_Things to do_:
#1 Translate this sentence from the geomagnetic field passage into Spanish: "The external and internal ΔH do not show significant variation over the years."
#2 In the geomagnetic field passage, why were the directional distributions of ΔH also analyzed year by year? Answer in one to three sentences.
#3 Write the next part of the geomagnetic field passage, picking up after its final sentence.

_Page extract_:
Figure 4 Directional distribution of external (a) and internal (b) ΔH at IMAGE stations in 2017 when $|\mathrm{d}\mathrm{\Delta }\mathit{H}/\mathrm{d}t|>\mathrm{1}$nT s⁻¹.

Figure 5 Directional distribution of external (a) and internal (b) $\mathrm{d}\mathrm{\Delta }\mathit{H}/\mathrm{d}t$ at IMAGE stations in 2017 when $|\mathrm{d}\mathrm{\Delta }\mathit{H}/\mathrm{d}t|>\mathrm{1}$ nT s⁻¹.

Table 2 Number of 10 s data points in 2017 fitting the criterion $|\mathrm{d}\mathrm{\Delta }\mathit{H}/\mathrm{d}t|>\mathrm{1}$ nT s⁻¹ at each station, ordered by latitude, shown on the map in Figs. 4 and 5.

3.3 Yearly differences

The directional distributions of ΔH were also analyzed yearly to see if the solar cycle affects these distributions or if certain years stand out. Number of stations used in the SECS field separation each year is shown in Fig. 6. The yearly polar plots for external and internal ΔH for Sodankylä (SOD) are shown in Fig. 7. Same plots for the time derivative are shown in Fig. 8. Kevo station (KEV) shows some unexpected features that are shown in Fig. A1 in Appendix A.

The external and internal ΔH do not show significant variation over the years. In the plots for the external ΔH (Fig. 7a), the clear southward orientation is visible each year. External and internal ΔH also show some variation in south–east and south–west directions. 1997 and 2004 seem to have equal amounts of southward and south–south–east oriented cases in external ΔH. As for the internal ΔH, the years 1997 and 2004 do not stand out compared to the other years.

Plots of the external $\mathrm{d}\mathrm{\Delta }\mathit{H}/\mathrm{d}t$ (Fig. 8a) do not show any clear differences between the years. The orientations are almost strictly northward–southward. There is a bit more variation to the east and west direction in 2012 and 2013. The polar plots for the time derivative of the internal ΔH (Fig. 8b) seems to be a bit more evenly distributed during the solar maximum years (2001, 2002 and 2012, 2013). The solar minimum years have more narrow distributions, especially 2007 and 2008.

Records from a data collection:
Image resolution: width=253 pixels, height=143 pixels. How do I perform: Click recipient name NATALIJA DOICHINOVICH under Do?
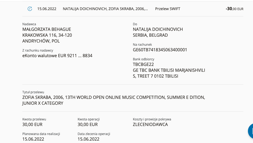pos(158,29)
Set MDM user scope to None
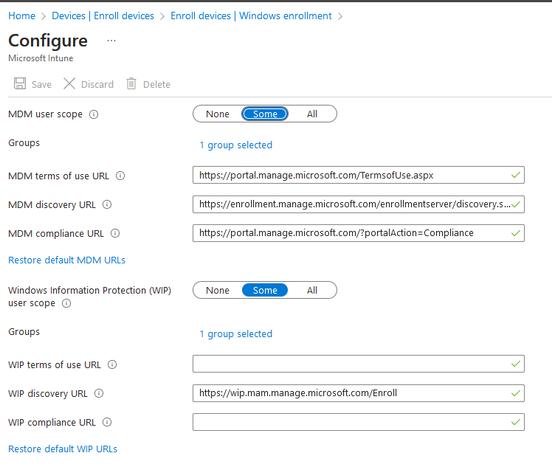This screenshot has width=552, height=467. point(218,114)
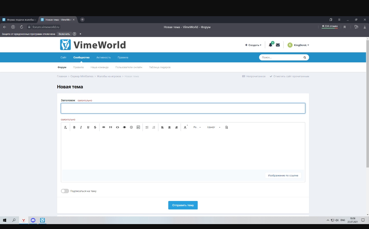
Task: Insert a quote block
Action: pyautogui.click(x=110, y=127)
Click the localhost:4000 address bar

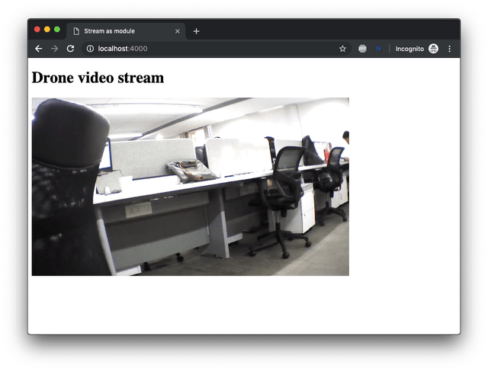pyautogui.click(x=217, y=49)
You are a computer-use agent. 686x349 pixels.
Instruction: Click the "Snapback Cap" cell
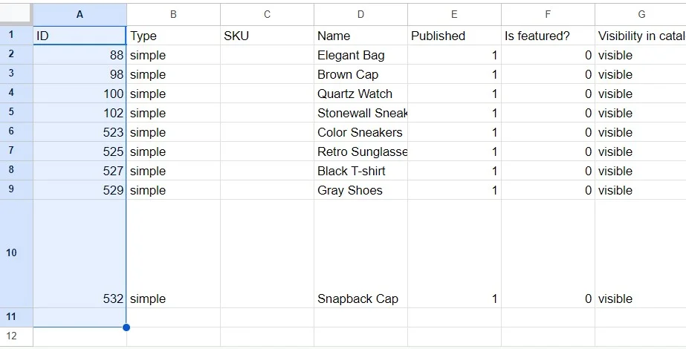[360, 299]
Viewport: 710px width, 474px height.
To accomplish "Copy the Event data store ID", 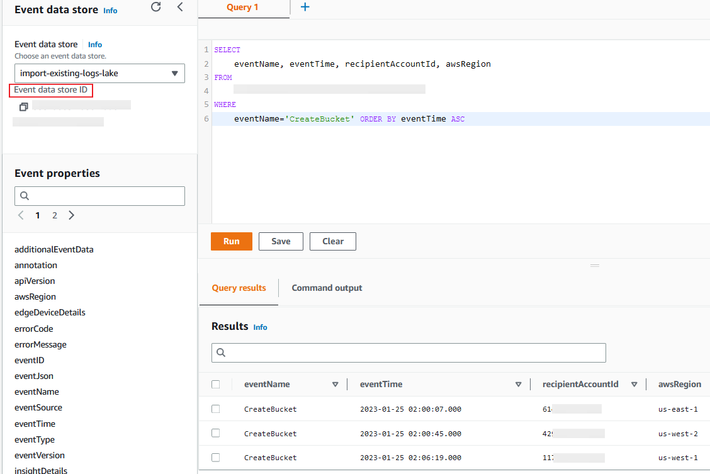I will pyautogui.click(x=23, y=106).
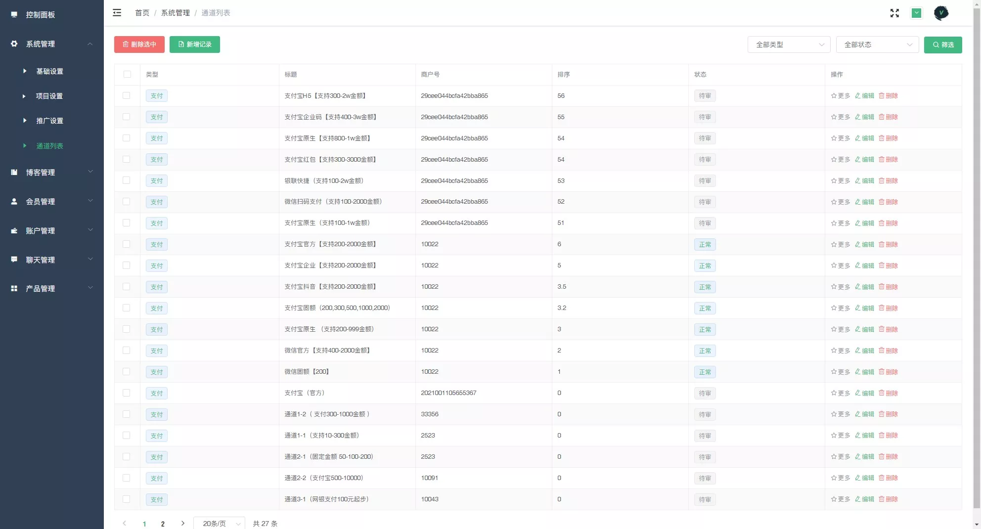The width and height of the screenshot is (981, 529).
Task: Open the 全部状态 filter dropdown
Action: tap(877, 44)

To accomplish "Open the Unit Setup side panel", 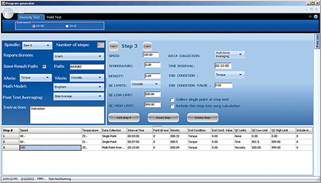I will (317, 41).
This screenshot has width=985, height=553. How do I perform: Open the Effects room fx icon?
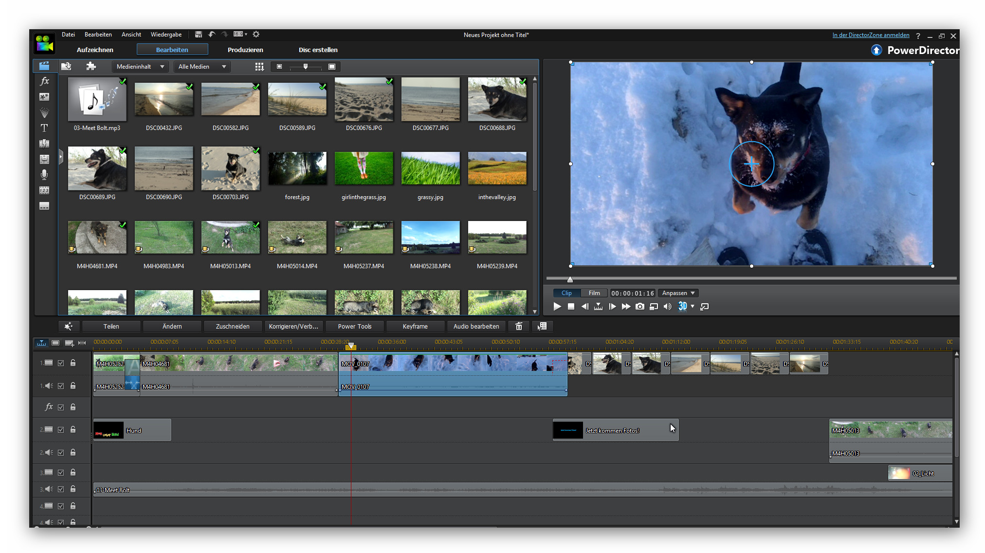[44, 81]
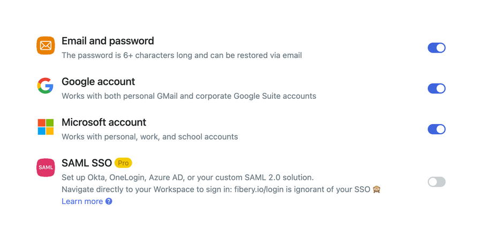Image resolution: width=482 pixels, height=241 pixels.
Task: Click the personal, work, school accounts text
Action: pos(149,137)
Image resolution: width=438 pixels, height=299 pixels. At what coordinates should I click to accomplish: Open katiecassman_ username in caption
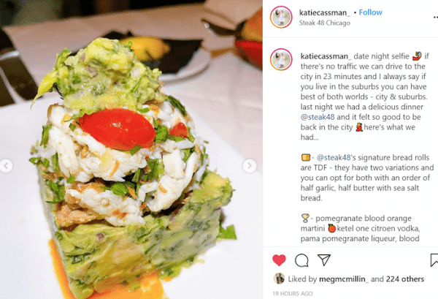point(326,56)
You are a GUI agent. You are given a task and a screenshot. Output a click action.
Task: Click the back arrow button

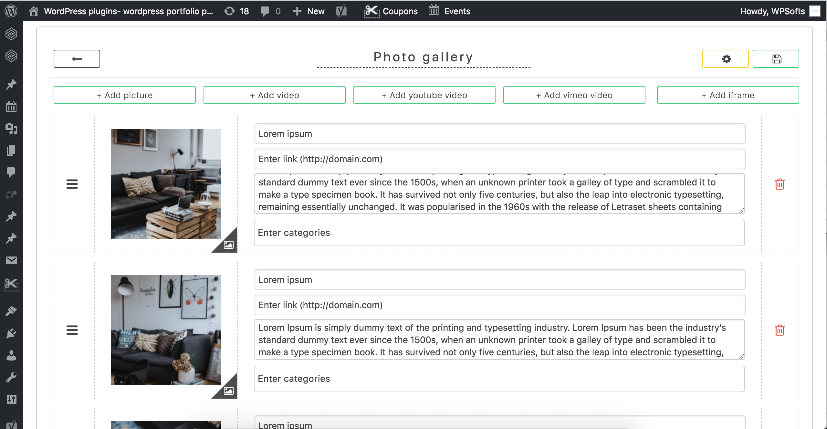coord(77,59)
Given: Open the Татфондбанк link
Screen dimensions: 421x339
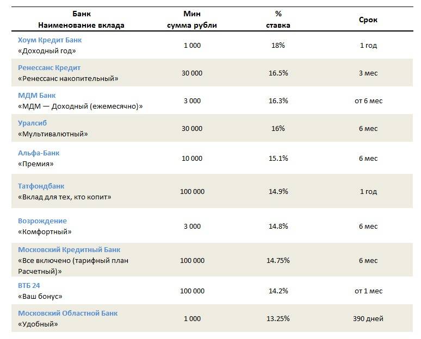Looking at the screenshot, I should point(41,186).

* * *

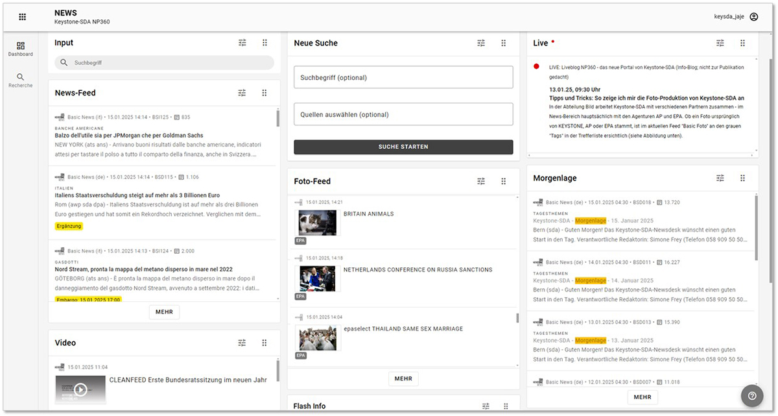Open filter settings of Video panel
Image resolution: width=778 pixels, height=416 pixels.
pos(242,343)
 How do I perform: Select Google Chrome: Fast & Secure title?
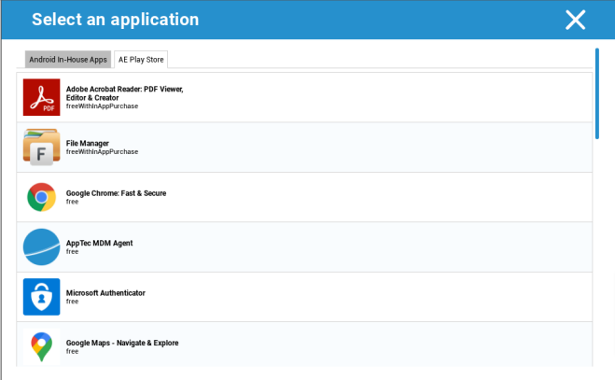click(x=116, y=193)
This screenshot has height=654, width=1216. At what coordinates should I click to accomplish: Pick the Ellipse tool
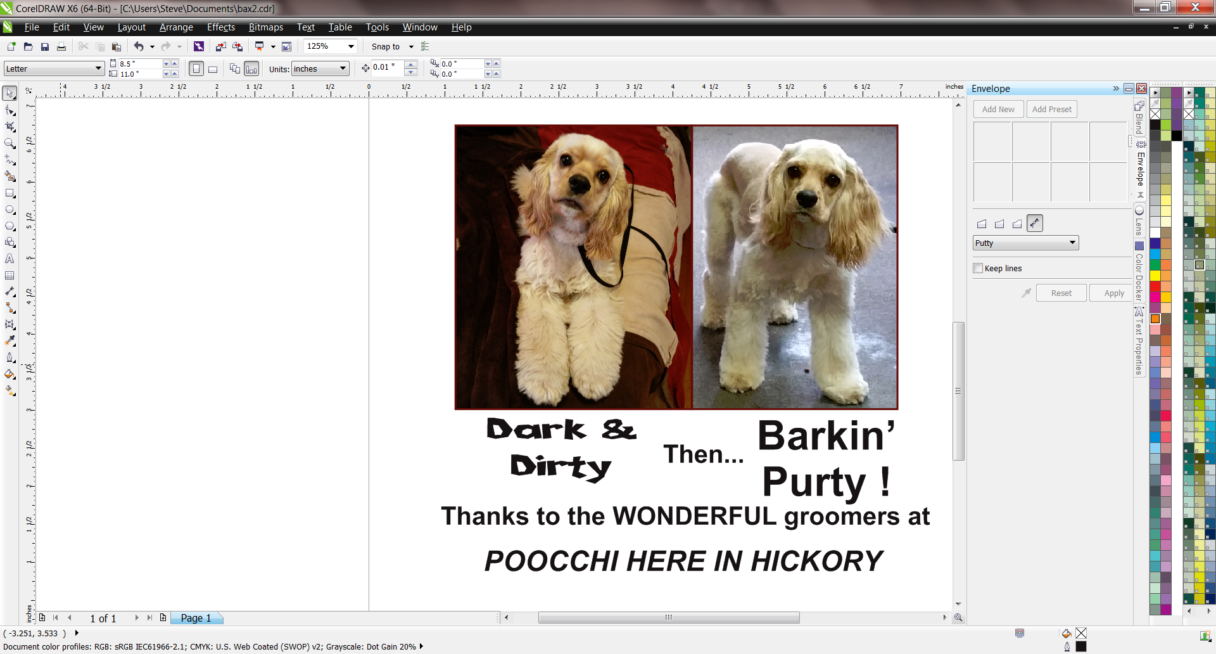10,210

_Final answers_:
#1 Los ΔH externo e interno no muestran una variación significativa a lo largo de los años.

#2 They were analyzed yearly to see whether the solar cycle affects these distributions. The yearly analysis was also meant to show whether certain years stand out.

#3
Figure 6 Mean, standard deviation, and minimum and maximum number of stations used in SECS analysis per year. Numbers are calculated from daily values.

Figure 7 Directional distribution of (a) ΔH_ext and (b) ΔH_int at Sodankylä (SOD) between 1996–2018 when $|\mathrm{d}\mathrm{\Delta }\mathit{H}/\mathrm{d}t|>\mathrm{1}$ nT s⁻¹. The number of data points is plotted below the year label.

Figure 8 Directional distribution of (a) $\mathrm{d}\mathrm{\Delta }{\mathit{H}}_{\mathrm{ext}}/\mathrm{d}t$ and (b) $\mathrm{d}\mathrm{\Delta }{\mathit{H}}_{\mathrm{int}}/\mathrm{d}t$ at Sodankylä (SOD) 1996–2018 when $|\mathrm{d}\mathrm{\Delta }\mathit{H}/\mathrm{d}t|>\mathrm{1}$ nT s⁻¹. The number of data points is plotted below the year label.

Figure 9 MLT distribution of the number of events (N) fitting the $|\mathrm{d}\mathrm{\Delta }\mathit{H}/\mathrm{d}t|>\mathrm{1}$ nT s⁻¹ criterion. Sodankylä (SOD), 1996–2018.

Figure 9 shows the diurnal distribution of points fitting the criterion for $|\mathrm{d}\mathrm{\Delta }\mathit{H}/\mathrm{d}t|$ for SOD, 1996–2018. The time is expressed in magnetic local time (MLT), and each year is shown in a separate histogram. The histograms show that every year, most events take place around the magnetic midnight or early morning hours. There is a clear minimum around noon/afternoon.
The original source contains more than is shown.